-------- Extracted information

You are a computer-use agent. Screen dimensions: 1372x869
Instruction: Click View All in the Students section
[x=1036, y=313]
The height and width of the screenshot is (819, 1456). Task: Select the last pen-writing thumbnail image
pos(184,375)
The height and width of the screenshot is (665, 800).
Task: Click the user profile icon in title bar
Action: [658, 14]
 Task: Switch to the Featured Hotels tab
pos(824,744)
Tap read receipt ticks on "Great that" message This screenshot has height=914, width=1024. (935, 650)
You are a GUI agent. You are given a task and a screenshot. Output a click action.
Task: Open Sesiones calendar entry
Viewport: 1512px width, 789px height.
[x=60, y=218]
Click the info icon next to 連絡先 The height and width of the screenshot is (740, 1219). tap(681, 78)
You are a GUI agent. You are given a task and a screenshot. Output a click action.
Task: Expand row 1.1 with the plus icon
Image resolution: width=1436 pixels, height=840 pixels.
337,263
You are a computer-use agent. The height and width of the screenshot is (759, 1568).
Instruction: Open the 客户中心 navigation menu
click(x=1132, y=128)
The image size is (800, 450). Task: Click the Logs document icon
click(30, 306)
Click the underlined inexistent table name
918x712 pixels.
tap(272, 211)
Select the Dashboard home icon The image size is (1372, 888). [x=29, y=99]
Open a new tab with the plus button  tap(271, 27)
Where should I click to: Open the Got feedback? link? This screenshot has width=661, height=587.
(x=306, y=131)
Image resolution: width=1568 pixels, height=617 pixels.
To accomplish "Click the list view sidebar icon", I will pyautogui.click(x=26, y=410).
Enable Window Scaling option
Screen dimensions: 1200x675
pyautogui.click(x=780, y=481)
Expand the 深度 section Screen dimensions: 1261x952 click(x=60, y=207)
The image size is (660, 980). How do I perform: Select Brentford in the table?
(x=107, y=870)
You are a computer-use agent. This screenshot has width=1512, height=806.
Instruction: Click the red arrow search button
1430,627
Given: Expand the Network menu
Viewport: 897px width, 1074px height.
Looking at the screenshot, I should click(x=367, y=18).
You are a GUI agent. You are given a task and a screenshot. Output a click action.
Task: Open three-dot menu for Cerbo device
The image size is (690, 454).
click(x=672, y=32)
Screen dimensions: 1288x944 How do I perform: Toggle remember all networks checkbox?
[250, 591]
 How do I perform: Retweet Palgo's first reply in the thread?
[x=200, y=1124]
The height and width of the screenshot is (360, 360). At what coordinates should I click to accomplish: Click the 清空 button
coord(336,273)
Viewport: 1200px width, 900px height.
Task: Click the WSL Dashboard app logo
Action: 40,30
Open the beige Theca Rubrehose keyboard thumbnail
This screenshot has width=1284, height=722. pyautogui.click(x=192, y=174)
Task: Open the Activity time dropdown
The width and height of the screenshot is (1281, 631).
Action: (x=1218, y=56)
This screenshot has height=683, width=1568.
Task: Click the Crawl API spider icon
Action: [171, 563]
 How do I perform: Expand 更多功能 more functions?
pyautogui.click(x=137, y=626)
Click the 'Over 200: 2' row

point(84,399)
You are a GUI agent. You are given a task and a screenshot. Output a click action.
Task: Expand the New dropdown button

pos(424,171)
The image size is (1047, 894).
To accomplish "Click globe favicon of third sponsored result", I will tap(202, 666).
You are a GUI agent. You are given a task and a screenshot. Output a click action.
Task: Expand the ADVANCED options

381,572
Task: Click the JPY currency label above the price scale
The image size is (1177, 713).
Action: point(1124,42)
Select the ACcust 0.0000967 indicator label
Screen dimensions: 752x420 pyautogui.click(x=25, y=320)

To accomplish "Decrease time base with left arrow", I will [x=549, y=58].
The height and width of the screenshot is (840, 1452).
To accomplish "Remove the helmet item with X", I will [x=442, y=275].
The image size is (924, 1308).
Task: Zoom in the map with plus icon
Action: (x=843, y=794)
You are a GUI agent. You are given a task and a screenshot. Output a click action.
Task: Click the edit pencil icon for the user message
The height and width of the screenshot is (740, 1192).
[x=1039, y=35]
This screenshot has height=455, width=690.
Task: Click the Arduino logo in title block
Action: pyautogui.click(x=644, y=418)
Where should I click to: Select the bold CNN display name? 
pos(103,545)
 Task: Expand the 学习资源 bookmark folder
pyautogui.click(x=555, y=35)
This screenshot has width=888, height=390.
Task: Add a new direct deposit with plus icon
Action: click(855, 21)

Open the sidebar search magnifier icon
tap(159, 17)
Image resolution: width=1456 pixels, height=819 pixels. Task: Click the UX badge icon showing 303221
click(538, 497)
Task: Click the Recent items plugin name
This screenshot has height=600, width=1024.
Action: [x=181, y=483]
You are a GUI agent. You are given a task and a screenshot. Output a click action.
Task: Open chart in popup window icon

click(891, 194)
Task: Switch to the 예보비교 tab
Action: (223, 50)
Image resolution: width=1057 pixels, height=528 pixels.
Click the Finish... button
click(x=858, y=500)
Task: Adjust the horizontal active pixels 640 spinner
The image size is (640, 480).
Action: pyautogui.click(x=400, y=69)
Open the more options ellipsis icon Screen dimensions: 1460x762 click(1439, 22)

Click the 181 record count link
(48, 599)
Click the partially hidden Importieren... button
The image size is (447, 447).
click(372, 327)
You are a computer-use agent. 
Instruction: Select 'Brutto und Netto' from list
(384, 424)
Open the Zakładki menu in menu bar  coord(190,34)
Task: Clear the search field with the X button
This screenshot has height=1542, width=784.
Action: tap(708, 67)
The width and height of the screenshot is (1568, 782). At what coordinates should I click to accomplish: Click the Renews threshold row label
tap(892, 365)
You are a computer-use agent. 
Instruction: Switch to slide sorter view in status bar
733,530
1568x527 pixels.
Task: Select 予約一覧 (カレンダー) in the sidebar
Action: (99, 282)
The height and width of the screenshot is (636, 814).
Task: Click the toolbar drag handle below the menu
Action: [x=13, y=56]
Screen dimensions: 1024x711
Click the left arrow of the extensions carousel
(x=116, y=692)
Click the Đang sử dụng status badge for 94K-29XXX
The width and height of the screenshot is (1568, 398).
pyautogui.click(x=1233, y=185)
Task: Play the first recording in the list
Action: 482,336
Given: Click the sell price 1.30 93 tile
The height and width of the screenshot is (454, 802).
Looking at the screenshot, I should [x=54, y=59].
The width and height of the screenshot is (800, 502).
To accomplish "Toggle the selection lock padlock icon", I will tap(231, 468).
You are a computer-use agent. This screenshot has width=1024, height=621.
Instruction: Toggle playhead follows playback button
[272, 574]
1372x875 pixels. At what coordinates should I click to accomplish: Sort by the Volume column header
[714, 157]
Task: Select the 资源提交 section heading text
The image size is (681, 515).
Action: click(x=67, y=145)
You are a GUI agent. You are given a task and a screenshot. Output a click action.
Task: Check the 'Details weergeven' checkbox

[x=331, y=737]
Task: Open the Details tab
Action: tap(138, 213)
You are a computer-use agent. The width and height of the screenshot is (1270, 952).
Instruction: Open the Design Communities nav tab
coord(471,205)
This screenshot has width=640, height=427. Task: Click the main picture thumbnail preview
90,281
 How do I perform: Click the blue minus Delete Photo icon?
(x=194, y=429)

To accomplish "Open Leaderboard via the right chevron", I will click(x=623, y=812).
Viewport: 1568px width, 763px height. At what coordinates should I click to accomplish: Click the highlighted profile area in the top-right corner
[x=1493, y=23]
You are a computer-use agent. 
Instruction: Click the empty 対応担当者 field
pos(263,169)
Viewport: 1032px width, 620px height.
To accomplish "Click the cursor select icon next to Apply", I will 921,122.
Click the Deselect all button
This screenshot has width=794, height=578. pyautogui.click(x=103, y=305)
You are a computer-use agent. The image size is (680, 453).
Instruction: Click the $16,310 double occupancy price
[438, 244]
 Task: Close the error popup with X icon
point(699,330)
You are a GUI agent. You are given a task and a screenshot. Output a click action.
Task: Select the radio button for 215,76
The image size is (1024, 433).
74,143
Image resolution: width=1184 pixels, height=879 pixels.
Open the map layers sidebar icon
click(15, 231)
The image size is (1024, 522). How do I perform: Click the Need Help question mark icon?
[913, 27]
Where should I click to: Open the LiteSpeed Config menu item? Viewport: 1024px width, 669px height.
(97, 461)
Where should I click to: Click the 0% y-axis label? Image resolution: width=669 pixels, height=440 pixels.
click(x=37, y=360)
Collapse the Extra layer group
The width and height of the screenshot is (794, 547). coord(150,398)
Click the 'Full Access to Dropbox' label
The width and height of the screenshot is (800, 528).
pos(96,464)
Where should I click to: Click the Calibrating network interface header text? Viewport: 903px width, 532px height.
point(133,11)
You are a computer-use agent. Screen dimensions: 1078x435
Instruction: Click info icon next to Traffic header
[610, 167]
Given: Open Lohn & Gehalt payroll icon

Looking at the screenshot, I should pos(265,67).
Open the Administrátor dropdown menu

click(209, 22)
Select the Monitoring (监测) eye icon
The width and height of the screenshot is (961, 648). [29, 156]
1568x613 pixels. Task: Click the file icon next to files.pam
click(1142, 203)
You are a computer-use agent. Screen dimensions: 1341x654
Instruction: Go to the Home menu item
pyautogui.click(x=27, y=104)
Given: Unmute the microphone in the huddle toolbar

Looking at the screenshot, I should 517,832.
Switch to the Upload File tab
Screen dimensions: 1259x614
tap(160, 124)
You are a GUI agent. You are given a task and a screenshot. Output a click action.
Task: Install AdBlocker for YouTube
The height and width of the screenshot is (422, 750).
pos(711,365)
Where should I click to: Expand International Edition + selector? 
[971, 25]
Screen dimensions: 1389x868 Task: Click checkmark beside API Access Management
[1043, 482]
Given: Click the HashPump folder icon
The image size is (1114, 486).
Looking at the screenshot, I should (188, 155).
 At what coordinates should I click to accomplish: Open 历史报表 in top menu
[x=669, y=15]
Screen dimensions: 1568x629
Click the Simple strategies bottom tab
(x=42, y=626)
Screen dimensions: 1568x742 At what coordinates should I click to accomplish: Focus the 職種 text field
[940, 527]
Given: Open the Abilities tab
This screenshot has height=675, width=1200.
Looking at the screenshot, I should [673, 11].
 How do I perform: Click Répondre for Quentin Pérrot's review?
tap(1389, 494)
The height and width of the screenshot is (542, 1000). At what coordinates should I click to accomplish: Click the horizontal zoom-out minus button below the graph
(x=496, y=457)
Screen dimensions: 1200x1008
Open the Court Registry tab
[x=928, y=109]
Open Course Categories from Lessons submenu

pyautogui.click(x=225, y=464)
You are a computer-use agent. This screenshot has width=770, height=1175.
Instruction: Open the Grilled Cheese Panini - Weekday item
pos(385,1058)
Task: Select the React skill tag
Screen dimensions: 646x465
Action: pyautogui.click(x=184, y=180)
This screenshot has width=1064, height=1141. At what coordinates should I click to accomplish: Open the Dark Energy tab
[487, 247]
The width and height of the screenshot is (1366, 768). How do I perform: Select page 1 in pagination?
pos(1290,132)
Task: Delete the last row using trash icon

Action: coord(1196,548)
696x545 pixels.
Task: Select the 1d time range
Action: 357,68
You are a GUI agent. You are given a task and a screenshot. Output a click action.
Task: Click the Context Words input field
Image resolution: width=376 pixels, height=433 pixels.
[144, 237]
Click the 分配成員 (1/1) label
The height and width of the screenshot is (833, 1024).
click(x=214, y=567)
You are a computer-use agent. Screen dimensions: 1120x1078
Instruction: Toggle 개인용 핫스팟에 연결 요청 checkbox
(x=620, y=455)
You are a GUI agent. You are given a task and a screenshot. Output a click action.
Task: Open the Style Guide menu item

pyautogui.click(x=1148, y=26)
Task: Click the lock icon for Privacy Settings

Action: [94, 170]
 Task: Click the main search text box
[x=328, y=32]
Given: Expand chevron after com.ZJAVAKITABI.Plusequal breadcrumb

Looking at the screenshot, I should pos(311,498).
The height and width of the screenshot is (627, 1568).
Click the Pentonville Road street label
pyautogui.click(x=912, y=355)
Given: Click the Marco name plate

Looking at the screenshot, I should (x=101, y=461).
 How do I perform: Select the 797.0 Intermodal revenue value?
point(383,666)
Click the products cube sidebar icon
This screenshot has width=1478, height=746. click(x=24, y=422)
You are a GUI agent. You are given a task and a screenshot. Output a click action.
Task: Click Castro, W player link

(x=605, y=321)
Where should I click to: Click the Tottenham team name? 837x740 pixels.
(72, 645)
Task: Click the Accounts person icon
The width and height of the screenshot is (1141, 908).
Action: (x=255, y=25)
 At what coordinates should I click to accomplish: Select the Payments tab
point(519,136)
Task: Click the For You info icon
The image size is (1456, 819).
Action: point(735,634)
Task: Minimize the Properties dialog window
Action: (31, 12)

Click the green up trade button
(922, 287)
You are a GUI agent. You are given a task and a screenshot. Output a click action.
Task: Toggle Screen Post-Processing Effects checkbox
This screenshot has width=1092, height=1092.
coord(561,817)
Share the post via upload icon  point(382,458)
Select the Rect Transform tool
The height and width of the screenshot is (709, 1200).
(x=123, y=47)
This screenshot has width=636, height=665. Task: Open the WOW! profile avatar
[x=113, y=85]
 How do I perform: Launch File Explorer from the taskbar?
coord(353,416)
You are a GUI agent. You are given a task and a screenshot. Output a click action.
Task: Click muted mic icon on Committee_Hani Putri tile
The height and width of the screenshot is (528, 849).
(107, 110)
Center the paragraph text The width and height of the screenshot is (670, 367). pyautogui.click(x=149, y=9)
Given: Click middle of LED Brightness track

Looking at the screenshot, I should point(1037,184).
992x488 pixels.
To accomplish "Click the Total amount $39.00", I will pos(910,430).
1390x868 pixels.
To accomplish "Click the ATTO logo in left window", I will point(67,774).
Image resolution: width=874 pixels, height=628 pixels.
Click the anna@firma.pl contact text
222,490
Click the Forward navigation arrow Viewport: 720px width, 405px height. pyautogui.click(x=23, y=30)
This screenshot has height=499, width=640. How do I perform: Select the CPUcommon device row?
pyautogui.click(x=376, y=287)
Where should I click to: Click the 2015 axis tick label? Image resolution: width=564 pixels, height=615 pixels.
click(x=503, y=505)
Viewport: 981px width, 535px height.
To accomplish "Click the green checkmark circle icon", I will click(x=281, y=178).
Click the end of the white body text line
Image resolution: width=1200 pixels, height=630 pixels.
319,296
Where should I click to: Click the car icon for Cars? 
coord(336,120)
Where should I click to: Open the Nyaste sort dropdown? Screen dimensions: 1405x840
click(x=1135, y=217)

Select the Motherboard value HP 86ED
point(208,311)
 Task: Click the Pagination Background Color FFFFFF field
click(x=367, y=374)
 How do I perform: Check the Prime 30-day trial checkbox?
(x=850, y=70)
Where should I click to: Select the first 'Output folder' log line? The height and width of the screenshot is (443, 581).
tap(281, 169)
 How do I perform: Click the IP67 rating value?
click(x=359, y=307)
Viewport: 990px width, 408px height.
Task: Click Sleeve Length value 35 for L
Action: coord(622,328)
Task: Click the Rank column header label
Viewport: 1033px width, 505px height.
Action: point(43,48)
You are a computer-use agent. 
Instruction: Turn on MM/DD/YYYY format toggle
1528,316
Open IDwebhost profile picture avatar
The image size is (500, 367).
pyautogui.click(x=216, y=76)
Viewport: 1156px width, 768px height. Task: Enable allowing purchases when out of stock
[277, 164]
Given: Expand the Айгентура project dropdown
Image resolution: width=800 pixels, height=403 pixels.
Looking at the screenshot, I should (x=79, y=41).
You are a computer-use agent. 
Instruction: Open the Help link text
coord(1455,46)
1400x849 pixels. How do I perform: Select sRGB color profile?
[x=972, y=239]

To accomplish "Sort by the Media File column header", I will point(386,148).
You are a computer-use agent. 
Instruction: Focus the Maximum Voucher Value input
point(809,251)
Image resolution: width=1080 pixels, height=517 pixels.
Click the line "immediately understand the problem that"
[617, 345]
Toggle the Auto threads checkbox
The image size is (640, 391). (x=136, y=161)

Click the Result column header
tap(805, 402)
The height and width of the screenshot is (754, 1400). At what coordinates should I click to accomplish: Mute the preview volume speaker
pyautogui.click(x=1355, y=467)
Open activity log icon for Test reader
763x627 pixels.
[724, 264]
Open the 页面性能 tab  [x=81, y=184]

----------------

■ What is required
Turn the lines above, from the first one through the line containing "Action: [658, 14]", into a numbered list, leaving out any blank lines.

■ Full solution
1. You are a computer-use agent. Screen dimensions: 1372x869
2. Instruction: Click View All in the Students section
3. [x=1036, y=313]
4. The height and width of the screenshot is (819, 1456). Task: Select the last pen-writing thumbnail image
5. pos(184,375)
6. The height and width of the screenshot is (665, 800).
7. Task: Click the user profile icon in title bar
8. Action: [658, 14]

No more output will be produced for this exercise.